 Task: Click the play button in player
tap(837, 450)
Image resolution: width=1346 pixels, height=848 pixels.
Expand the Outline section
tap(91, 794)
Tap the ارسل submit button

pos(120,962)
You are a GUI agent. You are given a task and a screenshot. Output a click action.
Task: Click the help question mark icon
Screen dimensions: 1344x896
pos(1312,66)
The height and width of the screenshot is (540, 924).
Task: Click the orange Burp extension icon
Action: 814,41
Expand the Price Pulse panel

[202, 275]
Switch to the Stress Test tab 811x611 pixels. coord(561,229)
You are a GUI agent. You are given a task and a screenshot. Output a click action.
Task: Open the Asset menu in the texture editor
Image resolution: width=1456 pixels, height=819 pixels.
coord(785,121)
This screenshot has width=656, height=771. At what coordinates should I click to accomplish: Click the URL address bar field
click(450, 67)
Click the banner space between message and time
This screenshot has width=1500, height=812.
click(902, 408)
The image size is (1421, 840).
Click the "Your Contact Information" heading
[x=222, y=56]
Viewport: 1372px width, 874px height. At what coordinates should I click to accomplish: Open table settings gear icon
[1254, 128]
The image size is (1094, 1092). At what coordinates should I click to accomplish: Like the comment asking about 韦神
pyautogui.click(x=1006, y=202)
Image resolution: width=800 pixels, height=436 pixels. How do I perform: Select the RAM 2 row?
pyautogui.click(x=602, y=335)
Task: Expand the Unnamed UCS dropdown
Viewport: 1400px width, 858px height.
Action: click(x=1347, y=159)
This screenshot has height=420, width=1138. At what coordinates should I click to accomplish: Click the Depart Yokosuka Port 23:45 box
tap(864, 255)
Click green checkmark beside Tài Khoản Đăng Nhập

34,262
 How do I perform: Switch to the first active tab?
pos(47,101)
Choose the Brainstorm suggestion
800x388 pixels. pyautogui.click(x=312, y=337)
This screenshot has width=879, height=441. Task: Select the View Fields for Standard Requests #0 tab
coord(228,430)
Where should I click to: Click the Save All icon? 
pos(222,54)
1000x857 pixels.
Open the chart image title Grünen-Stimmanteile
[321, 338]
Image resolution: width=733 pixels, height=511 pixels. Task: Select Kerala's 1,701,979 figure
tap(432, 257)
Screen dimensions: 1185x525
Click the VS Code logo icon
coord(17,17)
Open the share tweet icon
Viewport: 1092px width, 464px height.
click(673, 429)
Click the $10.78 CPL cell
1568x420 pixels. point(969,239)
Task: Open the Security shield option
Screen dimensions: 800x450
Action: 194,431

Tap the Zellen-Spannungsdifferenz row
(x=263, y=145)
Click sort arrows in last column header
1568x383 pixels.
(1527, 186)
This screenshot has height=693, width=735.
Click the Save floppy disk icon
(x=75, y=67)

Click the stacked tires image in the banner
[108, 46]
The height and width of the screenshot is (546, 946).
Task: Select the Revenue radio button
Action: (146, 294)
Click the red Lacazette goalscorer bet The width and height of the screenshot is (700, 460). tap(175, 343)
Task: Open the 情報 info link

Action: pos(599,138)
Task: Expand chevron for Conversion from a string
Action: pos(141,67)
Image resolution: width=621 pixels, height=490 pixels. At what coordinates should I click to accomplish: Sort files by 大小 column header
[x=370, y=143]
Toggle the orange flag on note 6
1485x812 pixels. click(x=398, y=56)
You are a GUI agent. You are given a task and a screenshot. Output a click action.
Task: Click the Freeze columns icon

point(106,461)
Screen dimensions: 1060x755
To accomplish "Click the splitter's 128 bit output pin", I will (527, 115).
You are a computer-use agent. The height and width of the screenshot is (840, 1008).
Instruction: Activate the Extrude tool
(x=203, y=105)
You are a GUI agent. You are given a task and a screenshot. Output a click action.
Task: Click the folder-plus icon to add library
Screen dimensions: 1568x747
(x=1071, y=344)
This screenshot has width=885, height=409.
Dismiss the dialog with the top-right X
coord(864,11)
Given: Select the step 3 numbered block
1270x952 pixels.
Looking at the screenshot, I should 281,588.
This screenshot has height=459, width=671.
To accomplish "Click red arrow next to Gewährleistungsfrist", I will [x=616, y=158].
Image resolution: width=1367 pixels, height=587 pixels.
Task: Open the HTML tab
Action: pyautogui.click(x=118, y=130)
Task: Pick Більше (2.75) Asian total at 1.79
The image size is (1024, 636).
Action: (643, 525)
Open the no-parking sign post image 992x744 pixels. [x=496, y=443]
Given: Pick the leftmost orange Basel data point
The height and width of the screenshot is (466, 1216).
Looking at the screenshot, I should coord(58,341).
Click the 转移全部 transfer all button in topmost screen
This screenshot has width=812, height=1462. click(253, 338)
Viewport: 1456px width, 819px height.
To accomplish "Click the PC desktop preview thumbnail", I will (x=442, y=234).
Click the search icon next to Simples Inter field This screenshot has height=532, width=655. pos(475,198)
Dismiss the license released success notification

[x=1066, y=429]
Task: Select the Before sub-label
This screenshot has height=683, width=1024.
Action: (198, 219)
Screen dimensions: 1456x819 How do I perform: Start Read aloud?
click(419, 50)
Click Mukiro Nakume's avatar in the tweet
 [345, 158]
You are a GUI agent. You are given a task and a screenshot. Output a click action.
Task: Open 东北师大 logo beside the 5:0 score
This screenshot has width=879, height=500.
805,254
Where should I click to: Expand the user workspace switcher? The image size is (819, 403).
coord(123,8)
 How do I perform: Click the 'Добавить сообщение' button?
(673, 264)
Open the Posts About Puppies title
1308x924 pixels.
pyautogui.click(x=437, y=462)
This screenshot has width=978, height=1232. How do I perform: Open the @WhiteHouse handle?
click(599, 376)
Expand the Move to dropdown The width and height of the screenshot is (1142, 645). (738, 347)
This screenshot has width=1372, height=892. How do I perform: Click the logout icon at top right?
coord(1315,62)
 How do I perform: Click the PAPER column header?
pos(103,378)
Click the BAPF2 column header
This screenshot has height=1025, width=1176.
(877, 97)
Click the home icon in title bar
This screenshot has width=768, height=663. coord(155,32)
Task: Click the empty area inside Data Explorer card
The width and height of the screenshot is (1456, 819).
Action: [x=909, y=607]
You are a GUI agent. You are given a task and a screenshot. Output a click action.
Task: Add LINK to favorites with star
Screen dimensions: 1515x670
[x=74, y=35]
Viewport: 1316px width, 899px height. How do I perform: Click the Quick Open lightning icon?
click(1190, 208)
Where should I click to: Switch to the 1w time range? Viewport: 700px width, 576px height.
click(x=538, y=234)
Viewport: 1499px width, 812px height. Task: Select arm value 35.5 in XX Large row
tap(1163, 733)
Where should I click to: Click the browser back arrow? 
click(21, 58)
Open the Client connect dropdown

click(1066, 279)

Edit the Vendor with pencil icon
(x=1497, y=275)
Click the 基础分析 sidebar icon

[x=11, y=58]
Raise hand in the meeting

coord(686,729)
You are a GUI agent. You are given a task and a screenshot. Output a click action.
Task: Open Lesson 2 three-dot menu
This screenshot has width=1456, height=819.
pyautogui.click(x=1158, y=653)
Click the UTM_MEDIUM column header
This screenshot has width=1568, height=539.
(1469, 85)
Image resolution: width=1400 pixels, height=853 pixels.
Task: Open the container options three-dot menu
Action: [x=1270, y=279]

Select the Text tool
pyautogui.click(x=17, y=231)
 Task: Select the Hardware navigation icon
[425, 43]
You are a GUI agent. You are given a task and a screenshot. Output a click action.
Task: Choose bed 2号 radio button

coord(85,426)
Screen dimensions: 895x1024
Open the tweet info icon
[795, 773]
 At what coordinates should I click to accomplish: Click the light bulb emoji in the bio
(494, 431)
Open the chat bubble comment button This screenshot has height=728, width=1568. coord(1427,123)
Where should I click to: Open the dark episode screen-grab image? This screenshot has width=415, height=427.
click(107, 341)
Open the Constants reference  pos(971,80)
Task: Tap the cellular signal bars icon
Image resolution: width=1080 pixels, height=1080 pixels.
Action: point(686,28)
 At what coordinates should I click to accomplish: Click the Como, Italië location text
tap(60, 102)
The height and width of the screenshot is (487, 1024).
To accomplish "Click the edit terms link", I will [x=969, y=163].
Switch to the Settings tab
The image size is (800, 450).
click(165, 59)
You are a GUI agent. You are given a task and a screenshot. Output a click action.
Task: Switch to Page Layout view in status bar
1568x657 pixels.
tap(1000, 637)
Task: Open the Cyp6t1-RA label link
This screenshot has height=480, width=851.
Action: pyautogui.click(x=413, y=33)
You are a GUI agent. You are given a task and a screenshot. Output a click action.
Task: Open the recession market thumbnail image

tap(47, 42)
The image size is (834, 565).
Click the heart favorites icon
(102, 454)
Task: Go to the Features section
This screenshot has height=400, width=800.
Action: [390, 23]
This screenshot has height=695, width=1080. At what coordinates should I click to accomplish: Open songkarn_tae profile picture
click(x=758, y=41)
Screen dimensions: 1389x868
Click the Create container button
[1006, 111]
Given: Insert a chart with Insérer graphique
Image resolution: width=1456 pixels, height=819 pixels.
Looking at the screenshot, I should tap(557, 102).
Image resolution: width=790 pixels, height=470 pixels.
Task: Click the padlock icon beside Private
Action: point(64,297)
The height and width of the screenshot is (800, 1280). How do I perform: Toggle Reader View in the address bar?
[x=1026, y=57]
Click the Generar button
------------------------------------------------------------
**What to produce**:
Return the data lines word for word, from the line containing "Task: Select the Before sub-label" through the line containing "click(1190, 208)", both included.

**Solution below**:
Task: Select the Before sub-label
This screenshot has height=683, width=1024.
Action: (198, 219)
Screen dimensions: 1456x819 How do I perform: Start Read aloud?
click(419, 50)
Click Mukiro Nakume's avatar in the tweet
 [345, 158]
You are a GUI agent. You are given a task and a screenshot. Output a click action.
Task: Open 东北师大 logo beside the 5:0 score
This screenshot has width=879, height=500.
805,254
Where should I click to: Expand the user workspace switcher? The image size is (819, 403).
coord(123,8)
 How do I perform: Click the 'Добавить сообщение' button?
(673, 264)
Open the Posts About Puppies title
1308x924 pixels.
pyautogui.click(x=437, y=462)
This screenshot has width=978, height=1232. How do I perform: Open the @WhiteHouse handle?
click(599, 376)
Expand the Move to dropdown The width and height of the screenshot is (1142, 645). (738, 347)
This screenshot has width=1372, height=892. How do I perform: Click the logout icon at top right?
coord(1315,62)
 How do I perform: Click the PAPER column header?
pos(103,378)
Click the BAPF2 column header
This screenshot has height=1025, width=1176.
(877, 97)
Click the home icon in title bar
This screenshot has width=768, height=663. coord(155,32)
Task: Click the empty area inside Data Explorer card
The width and height of the screenshot is (1456, 819).
Action: [x=909, y=607]
You are a GUI agent. You are given a task and a screenshot. Output a click action.
Task: Add LINK to favorites with star
Screen dimensions: 1515x670
[x=74, y=35]
Viewport: 1316px width, 899px height. How do I perform: Click the Quick Open lightning icon?
click(1190, 208)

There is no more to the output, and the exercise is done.